Client: Yes, that’s okay

Interviewer: If you’d like to go into imagery mode… imagine you are coming home from work…what do you do when you get home…who is there with you… what it is like not to drink…Imagine you succeed in not drinking for an hour…imagine what happens, how you are feeling …

How was that?

Client: I imagined I was feeling quite stressed and getting under my wife’s feet because I couldn’t go and pour a drink. She got cross and said go for a walk or something. So I went and walked round the block a couple of times and you know, it was okay, I was feeling calmer when I got home.

Interviewer: Just imagining going for a walk helped you feel calmer. And you didn’t pour that drink. That’s great. Can you tell me a bit more about how that felt?

Client: It was hard, but in my mind I managed it. I imagined my wife being pleased

Building confidence by imagining past successes

This section builds motivation and confidence by reflecting on past successes and recreating those feelings of achievement through mental imagery. The aim at this point is to reinforce the client’s feeling that they are able to succeed and will feel good when they do. We return to these successes later, as a source of strategies, ideas and strengths that might be useful for overcoming obstacles in the current behaviour change attempt.

Ask the client if they have tried to make this change before, or if they have done something else that needed motivation – it could be something quite different, like learning to drive or studying for an exam. Reinforce any positives: even if the attempt ultimately failed, use reflection to evoke any initial feelings of success.

Guide the client in recreating that earlier success in their imagination [see Prompts to evoke imagery]. Encourage them to make it as vivid and detailed as possible, focusing on a specific time when they were succeeding. At the end, ask them how it felt.

Reinforce the positives, and ask what the client did, that time, that helped them to succeed. You will come back to these ideas shortly.

This exercise aims to increase the client’s confidence in their ability to change, in general. If the client is comfortable talking about change at this point, the next step is to develop a specific plan for changing.
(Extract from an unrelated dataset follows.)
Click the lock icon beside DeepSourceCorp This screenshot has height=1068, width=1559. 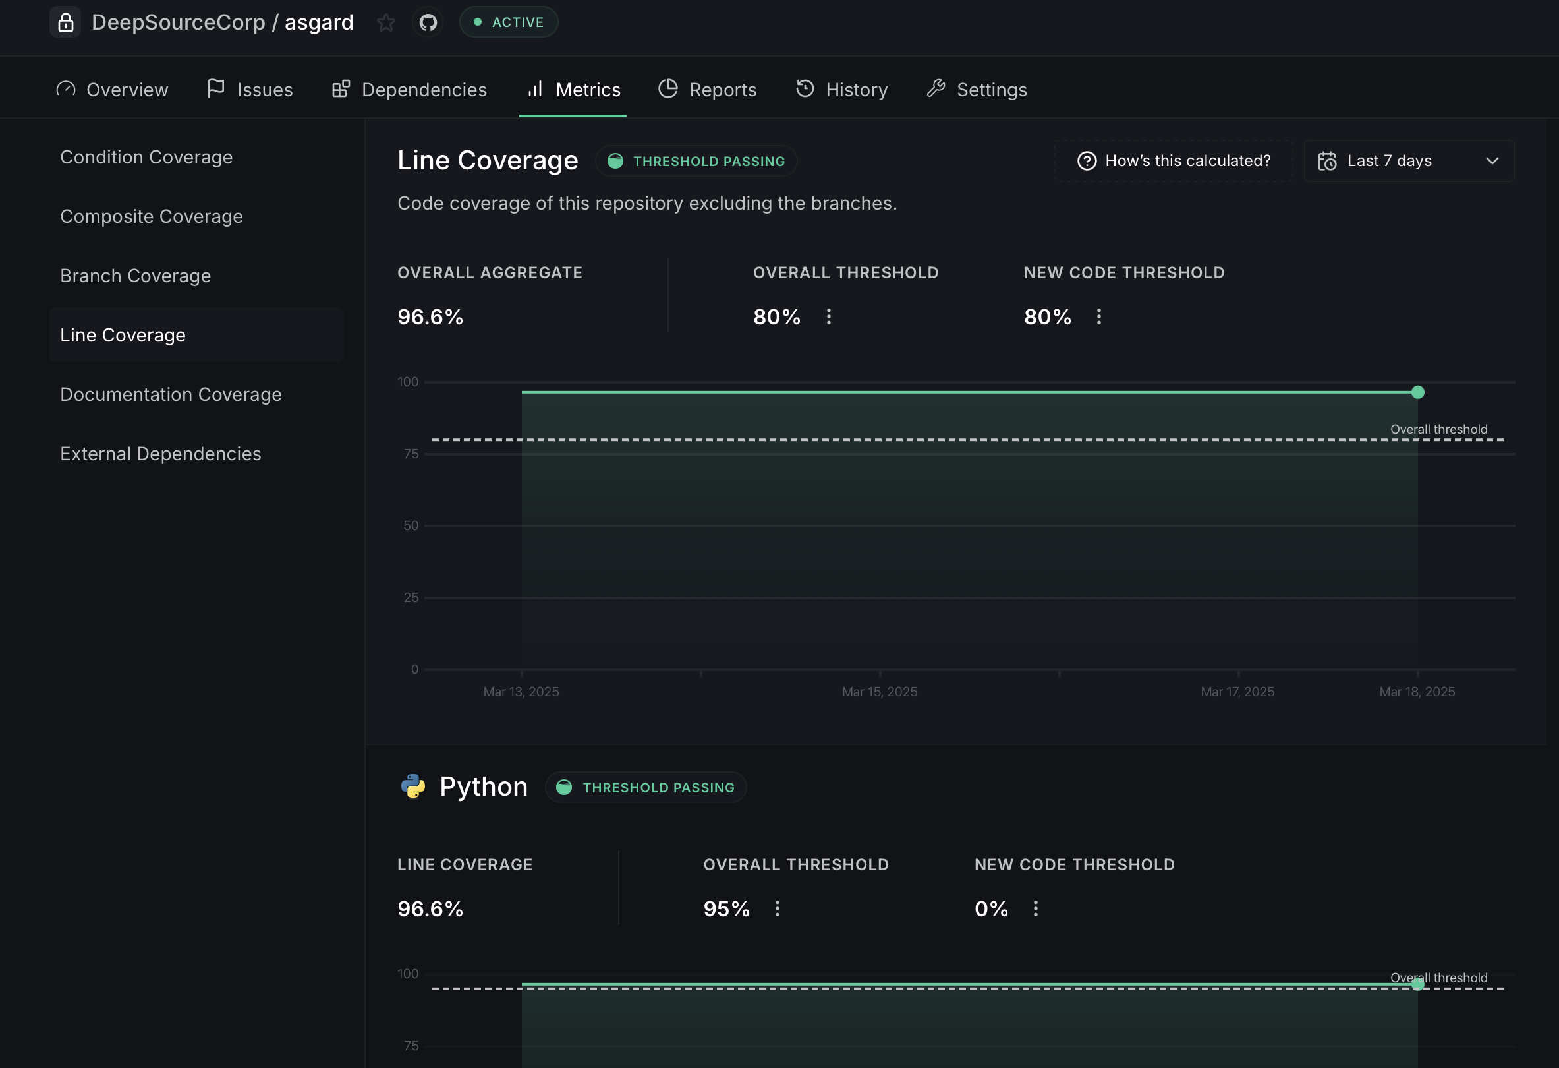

If there is still ‘sustain talk’, keep working on motivation in general rather than rushing them into a specific plan while they are ambivalent about change.

Developing a concrete plan and setting sub-goals

Ask the client to pick one of the ideas they suggested earlier, when talking about hypothetical change.

Ask what would they need to do to get started.

Guide them to imagine taking those first steps, focusing on how they feel as they do so, and how they will feel afterwards.

Encourage them to project forward, to the end of the first week.

Ask how that felt and reflect the positives.

Elicit commitment by asking the client to summarise what they plan to do.

Ask the client to rate their confidence:

Interviewer: How confident are you that you could do that for (say) a whole week, on a scale of 0 being that you are not at all confident, to 100% being that you are completely sure you could do it?

If the client is reasonably confident, affirm that and reassure that you don’t have to be 100% confident to get started.

If they are not at all confident, you might want to explore their concerns using your MI skills – and possibly encourage them to choose an easier sub-goal – before moving on to the next phase, which aims to build confidence further.

If delivering FIT over several sessions, this might be a good place to end the first session.